I have learnt another language more than once in my life, for various reasons and with different degrees of success. In school, the French classes were not followed by choice, not met by enthusiasm and only later in life acknowledged as useful. German in school felt easy because it is so similar to Dutch but I would never claim I speak it. Latin? Same thing. Learning how to translate a text is by no means the same as speaking a language. English I seemed to have just picked up. (I think it is was because I was a key-under-the-doormat-child and I watched abnormal amounts of BBC?) Spanish was a very conscious choice, and I followed evening school because I wanted to. My motivation? I wanted to read Marquez in the original language. If even the translation is mesmerizing, then the original must be enchanting. I never managed by the way. His sentences are an average of eight lines long. But hey, I live in a Spanish speaking country so I guess I am still practicing. Swahili was a necessity, there was no communication possible any other way with some Tanzanians so we adapted.

The strangest realization I had so far is that along with grammar, you learn a bit of personality too. The intonation alone, the most common words, the word order.. it all contributes to another attitude. For instance, I find it much easier to get mad in one language than in the other. Also, this is why I believe Google translate doesn’t work. One would never say “this food is quite tasty” in Spanish, much better is the tasty “que rico!” I guess you could say polyglots become a bit schizophrenic in a way.

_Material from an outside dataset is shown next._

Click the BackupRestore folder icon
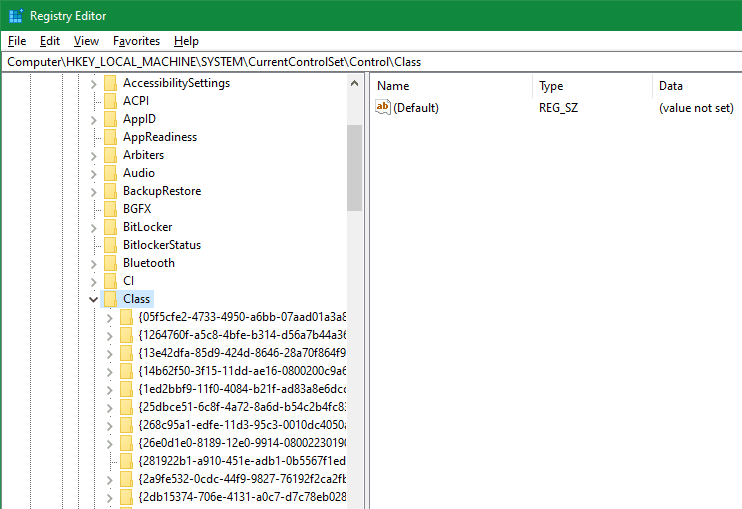742x509 pixels. (x=110, y=191)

Even worse is it when you take over an accent. A habit I am particularly guilty of. My children do it too, depending on the teachers they have they will sound more British, American or Canadian. I would, however, never do that in my mother tongue tough.. I think. Then the dirty diphthongs and palatal a’s form my very distinct personality.

People often ask me what language I dream in. Honestly, I do not know. But I count in Flemish. Almost always anyway.  

2 thoughts on “Lingua Franca

  1. Sarah

    It’s so true that different languages have different personalities!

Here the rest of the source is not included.